Nevertheless, white citizens sought to maintain control over their black counterparts. In an effort to preserve their society, southern states in 1865 began to pass a series of laws, which varied by state and collectively became known as Black Codes. These laws were designed to exploit and control former slaves. For example, freedmen (as freed black citizens became known) who were arrested for vagrancy could be contracted out for labor; freedmen were, in some states, not allowed to raise their own crops and were precluded from entering towns without permission. Most significantly perhaps, the Black Codes enacted offenses containing differing penalties for black versus white citizens. These racially-discriminatory penalties were later outlawed upon the ratification of the Fourteenth Amendment and the enactment of the Reconstruction Acts.
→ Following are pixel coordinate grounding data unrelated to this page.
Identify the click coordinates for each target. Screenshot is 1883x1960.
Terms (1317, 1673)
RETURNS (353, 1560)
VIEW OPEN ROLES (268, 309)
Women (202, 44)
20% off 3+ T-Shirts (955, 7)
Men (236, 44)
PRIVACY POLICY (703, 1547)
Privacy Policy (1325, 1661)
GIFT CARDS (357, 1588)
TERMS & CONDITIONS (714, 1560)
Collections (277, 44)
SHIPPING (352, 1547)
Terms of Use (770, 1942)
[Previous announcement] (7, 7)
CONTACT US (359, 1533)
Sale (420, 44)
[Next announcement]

Two centuries of slavery had, prior to 1865, created a caste system which maintained, at least officially, the distinction between white and black. With that barrier removed and the federal government attempting to institute legal racial equality, of primary concern to many was the preservation of the purity of the white race. In response, many states throughout the United States, largely regardless of geography, passed laws prohibiting the intermarriage of white and black citizens.1 In 1967, the Supreme Court of the United States held in Loving v. Virginia that laws prohibiting interracial marriage were unconstitutional, and as such any such existing laws were overturned. At the time of the Loving v. Virginia decision, sixteen states still had anti-miscegenation laws in effect: Delaware, Virginia, Georgia, South Carolina, North Carolina, Kentucky, Tennessee, Louisiana, Mississippi, Alabama, Missouri, Arkansas, Texas, Florida, West Virginia, and Oklahoma.”